In 1986 the reins were handed to Bernard Dore, and in 2021 his son Matthew became the owner. Wonderfully, Dore Bros Garage maintained some if its very first customers throughout their lives. Local Gympie resident Clyde Kunst used the garage from when it opened its doors in 1946 up until his passing in 2017, age 94.
Back in those early days the locals’ needs were quite different. There was a big dairy and timber industry in these parts, so Max and Harold worked a lot on cream trucks, logging trucks, bulldozers and other heavy equipment. Cars were more of a rarity.
These days it’s all change. There’s no longer the single petrol bowser and cream trucks out the front, rather lots of cars, utes and 4x4s. The bulk of the work is mechanical repairs and servicing, air conditioning and LPG conversions, roadworthys, brake and clutch repairs, and installing auxiliary battery systems. Matthew has two other qualified mechanics helping him on the tools, there’s an apprentice while the allimportant books up the front are handled by Matthew’s partner Holly.
Matthew grew up around the workshop, but it was not inevitable he’d take over the business. “I had plans to do other things which never happened, so I thought I’d go down there and work at the garage instead, and I’ve never left,” he explains.
Old fashioned courtesy is obvious. There’s an early-bird key drop off, free battery testing, free fitting a replacement battery, free car wash with your service and free local drop-off and pickup. Showing community ties, there’s even a Justice of the Peace on staff to sign customers’ official documents while they wait.
In a place like this, the regulars must take priority. There are lots of farmers in the region and if their vehicles have a problem this can bring an abrupt halt to the work – they can’t afford to be hanging around for repairs. “There are lots of farm vehicles and they’re our regular customers,” says Matthew. “They take priority over what happens. When their vehicles come in they’re often buggered and it’s got to happen straight away. We’ve got to make it happen.”
The town of Gympie has experienced something of a boom in the last couple of years and that’s changed the workflow at Dore Bros Garage. “In the ten years since I bought it we’ve always been up and down; there’s been busy months then quiet ones,” says Matthew. “But for the last two years there’s not been one quiet time. It’s crazy and very draining.”
He says parts supply has been a big issue – something experienced across Australia and globally – while he’s had to tell customers booking a service that it’s not the usual three or four day wait, but sometimes up to a month. “We’ve been booked out for four weeks,” he says. “It means when you get breakdowns it’s hard to help them, which isn’t good. A lot of people travel through here and they can get stuck if none of us can help them.”

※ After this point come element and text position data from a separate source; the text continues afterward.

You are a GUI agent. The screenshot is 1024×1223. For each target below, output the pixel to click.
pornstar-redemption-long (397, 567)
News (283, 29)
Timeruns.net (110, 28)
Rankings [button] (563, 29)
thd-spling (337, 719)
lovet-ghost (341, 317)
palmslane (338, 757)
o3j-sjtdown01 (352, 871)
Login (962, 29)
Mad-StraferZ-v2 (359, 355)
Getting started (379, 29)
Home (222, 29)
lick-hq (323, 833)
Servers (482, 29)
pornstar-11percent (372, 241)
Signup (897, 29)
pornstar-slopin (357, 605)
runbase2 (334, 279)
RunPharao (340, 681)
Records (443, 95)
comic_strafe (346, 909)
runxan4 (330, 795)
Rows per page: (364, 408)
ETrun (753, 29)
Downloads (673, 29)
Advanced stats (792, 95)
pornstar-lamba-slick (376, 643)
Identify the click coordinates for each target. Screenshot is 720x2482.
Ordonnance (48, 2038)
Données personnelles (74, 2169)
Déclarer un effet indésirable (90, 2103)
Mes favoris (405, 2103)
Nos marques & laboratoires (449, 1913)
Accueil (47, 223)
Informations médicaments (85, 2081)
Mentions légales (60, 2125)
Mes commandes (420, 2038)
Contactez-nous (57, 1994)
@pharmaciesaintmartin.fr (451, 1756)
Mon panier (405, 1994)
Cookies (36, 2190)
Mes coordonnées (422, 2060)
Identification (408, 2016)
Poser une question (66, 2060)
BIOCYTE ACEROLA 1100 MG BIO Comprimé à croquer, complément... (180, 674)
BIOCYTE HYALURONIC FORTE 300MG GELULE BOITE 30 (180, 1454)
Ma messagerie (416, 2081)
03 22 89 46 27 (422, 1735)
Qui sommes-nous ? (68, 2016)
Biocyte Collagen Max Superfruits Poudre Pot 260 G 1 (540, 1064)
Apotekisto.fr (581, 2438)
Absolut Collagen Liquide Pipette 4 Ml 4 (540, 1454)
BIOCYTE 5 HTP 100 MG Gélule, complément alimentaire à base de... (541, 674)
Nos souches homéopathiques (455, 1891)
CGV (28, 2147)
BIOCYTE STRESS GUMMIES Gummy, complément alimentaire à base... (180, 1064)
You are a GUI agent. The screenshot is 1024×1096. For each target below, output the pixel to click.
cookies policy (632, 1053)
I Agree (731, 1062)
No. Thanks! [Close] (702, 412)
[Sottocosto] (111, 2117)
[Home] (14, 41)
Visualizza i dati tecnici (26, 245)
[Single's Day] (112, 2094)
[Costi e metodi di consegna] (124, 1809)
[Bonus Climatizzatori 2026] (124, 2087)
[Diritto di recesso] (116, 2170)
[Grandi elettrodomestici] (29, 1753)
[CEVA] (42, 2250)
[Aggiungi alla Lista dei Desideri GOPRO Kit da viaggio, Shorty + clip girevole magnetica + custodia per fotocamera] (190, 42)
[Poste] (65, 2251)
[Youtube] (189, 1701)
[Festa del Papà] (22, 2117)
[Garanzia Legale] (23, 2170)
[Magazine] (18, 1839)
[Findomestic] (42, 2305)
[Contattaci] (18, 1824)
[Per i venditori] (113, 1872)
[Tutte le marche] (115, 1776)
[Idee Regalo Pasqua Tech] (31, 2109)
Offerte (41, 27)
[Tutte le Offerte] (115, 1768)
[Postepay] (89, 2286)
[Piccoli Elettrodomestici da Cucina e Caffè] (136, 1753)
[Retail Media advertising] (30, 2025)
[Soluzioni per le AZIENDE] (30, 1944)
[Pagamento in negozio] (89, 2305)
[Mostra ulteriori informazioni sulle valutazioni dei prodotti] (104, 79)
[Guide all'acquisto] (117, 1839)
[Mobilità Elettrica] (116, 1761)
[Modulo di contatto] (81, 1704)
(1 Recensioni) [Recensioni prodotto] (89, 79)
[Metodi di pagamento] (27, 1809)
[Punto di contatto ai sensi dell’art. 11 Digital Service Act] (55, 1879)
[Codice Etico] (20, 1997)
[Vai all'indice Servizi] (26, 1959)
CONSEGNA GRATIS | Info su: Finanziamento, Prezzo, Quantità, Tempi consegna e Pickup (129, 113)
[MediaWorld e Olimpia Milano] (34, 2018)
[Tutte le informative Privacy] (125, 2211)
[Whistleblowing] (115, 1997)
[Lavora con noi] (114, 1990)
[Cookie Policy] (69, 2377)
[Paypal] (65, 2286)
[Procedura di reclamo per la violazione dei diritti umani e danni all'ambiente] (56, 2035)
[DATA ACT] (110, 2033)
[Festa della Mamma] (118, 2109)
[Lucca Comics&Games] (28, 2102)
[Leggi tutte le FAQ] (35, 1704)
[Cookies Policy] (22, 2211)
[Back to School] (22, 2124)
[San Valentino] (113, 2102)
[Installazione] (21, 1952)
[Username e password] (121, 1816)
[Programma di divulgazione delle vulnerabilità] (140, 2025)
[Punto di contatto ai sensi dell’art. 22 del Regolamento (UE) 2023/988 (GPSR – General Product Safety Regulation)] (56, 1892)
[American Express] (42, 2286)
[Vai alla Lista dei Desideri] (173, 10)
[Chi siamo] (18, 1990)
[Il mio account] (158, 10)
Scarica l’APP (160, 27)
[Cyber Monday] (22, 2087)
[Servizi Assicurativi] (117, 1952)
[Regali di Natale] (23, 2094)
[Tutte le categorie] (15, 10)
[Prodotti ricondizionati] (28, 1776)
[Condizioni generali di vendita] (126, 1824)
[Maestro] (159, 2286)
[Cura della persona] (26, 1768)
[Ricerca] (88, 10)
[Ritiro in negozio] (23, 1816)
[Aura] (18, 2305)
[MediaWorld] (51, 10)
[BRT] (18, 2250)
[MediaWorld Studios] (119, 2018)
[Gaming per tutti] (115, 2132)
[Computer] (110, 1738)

As for the future, Matthew says there’s every chance the garage will reach its centenary with a Dore still at the helm. “We’ve got three children; one in his first year of Law in Brisbane, and the other two are in primary school so we don’t know yet,” he says. “All my brothers and sisters have lots of children and some of my nephews come down and do a bit of work for us part-time, and shown interest in it. It’s likely one of them will come through.”
There’s something deeply impressive about a business surviving and thriving for so long, and is testament to the honest practices instilled in Matthew and clearly his father and grandfather before him. The vehicles and work may have changed exponentially in 75 years, but proper customer service and doing the right thing by people is as important now as it was in 1946.